Got my Kicks
“This is a really fucking good band.”
I heard that a half a dozen times on Friday night, when I made it out to the Blue Lamp to check out the French Kicks, the New York city-based indie-rock group who released their third album, Two Thousand, in July 2006.
It came first from Justyn Bartels, the lead singer of the Proles, the local band that opened the night with loud drums and clear-as-day vocals. It was a promising sign to hear the endorsement from him, considering his band was pretty good, too. As the place filled up (with more hat-wearing fans than I remember seeing at any other show I’ve been to in Sacramento), the heads in the place kept bouncing appreciatively.
After a 45-minute set, Scissors for Lefty took the stage and thanked the Kicks for buying them dinner, but not before mentioning what a “fucking good band” they were. A few songs later, a Scissors band member emerged in a prison outfit, complete with black and white stripes, to dance along with the garage-rock riffs. I wondered if the two girls by the bar wearing black and white-striped shirts were huge fans or just coincidentally coordinated.

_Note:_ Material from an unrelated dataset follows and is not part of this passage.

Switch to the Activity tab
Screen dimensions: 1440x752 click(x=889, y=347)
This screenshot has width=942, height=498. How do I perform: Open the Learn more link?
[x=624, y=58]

Finally, at midnight, the French Kicks made it onstage. They opened with “Also Ran,” and as the lyrics dripped off the lips of frontman Nick Stumpf, I heard it again, this time from a friend who had accompanied me to the show. And this time, it really resonated—they were a fucking good band! Although the Kicks are endlessly compared to the Walkmen for their twinkling guitars and piano, they were somehow quieter and less dramatic that Friday night. Their songs were decorated with romantic piano and thick vocals that echoed off the walls.
Several songs later, I was at the mercy of the bathroom line, waiting for the only women’s stall at the Blue Lamp. And although I was stranded far from the band, the sounds I heard coming from the stage were enough to satisfy me while I waited. They tugged at my heartstrings and sunk into my lungs with each breath. Their set was perfectly timed, and just when we thought it was over, the band re-emerged for an encore and sang Fleetwood Mac’s “Dreams.”